How can we ever explain the vanity of looking for a paradox for class realists like cladists and particle physicists

Cladistics and particle physics are examples of the ancient approach that presumes that classes are real (ie, can be found), traditionally called realism, but which more correctly ought to be called class realism, on the opposite to the ancient approach that presumes that classes are not real but abstract (ie, can’t be found but are our invention), called nominalism.

Cladistics and particle physics are, however, a little late, since Bertrand Russell falsified class realism already in 1901 by demonstrating that it ultimately leads to paradox (by Russell’s paradox) . This fact hasn’t, however, made class realists, like cladists and particle physicists, convert into nominalism, but has instead passed in silence while class realists instead have proceeded into claiming that paradoxes, like The True Tree of Life and Higgs particle, are not abstract, but real (ie, can be found).

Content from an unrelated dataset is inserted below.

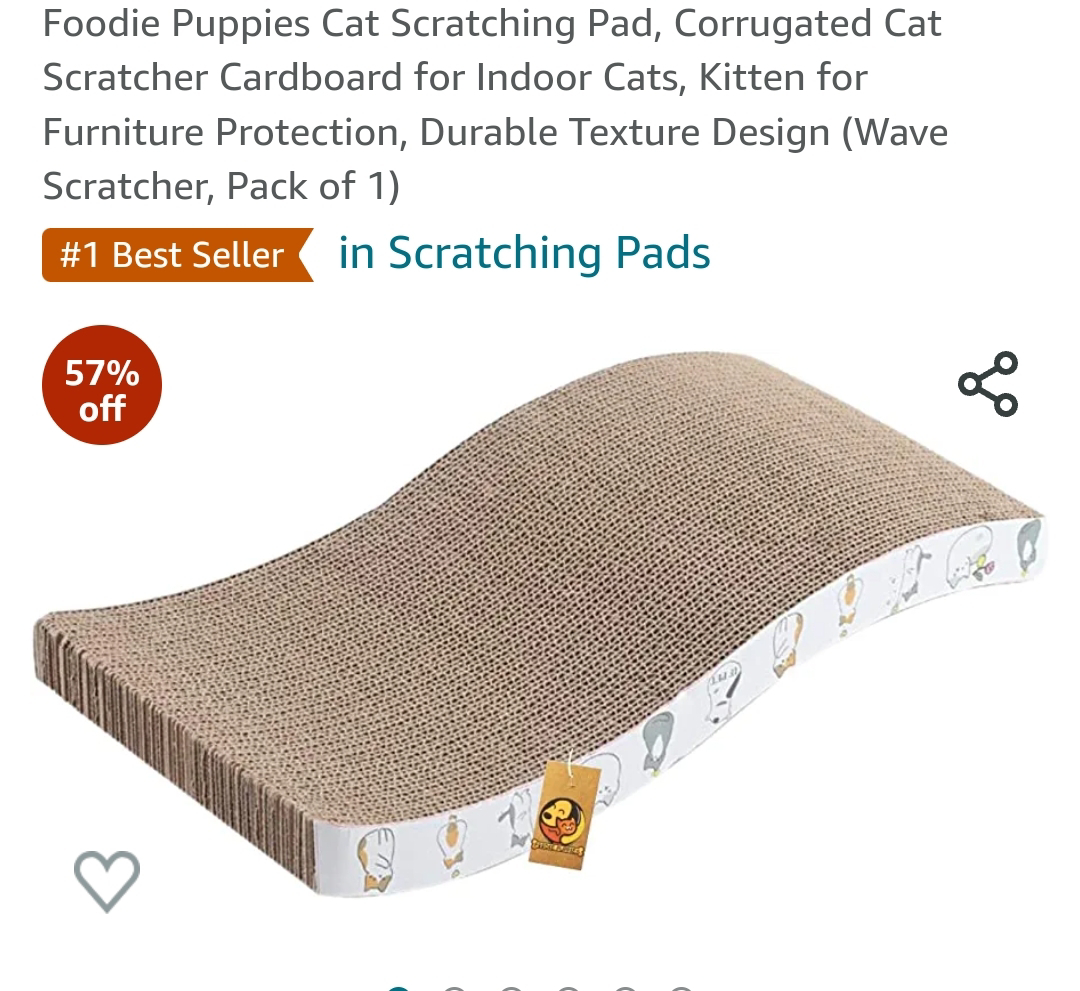1080x991 pixels.
Task: Open the wave scratcher product image
Action: (540, 624)
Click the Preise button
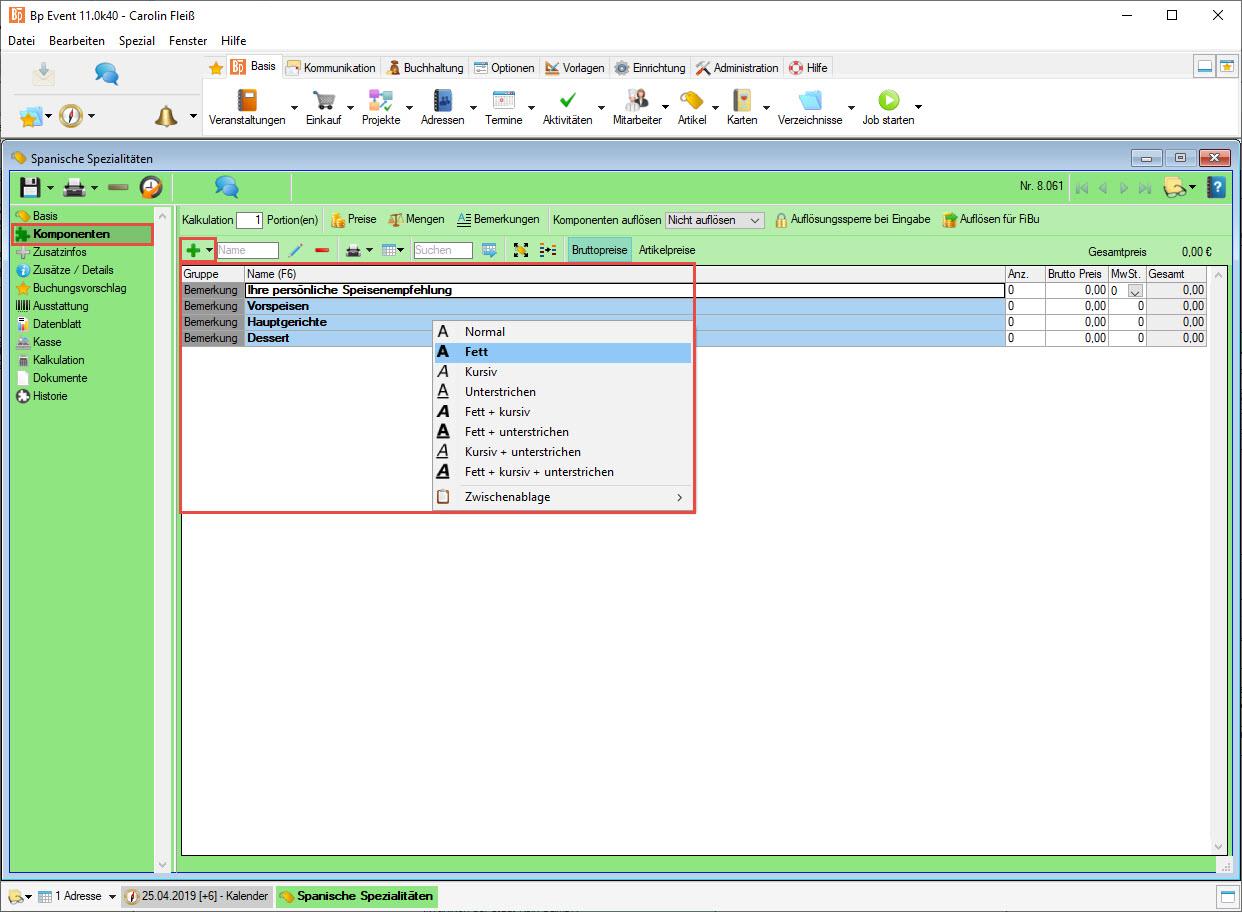Viewport: 1242px width, 912px height. click(x=353, y=219)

However, the problem with finding paradoxes, even if they are considered real, is that they can’t be found, since they are just orthogonal circles of reasoning. They are not things as we know things, but just relations pointing at each other in a 3-dimensional circle.

The question now is thus how we can clarify that class realists, like cladists and particle physicists, are wrong (ie, have got matters up-side-down). If they can’t even understand Russell’s paradox, ie, that it is a paradox they’re looking for, then how on earth can they ever understand the vanity of looking for a paradox. If they don’t even see the problem, then how on earth can we explain that their solution of this problem is vain?

You tell me. I don’t have the answer.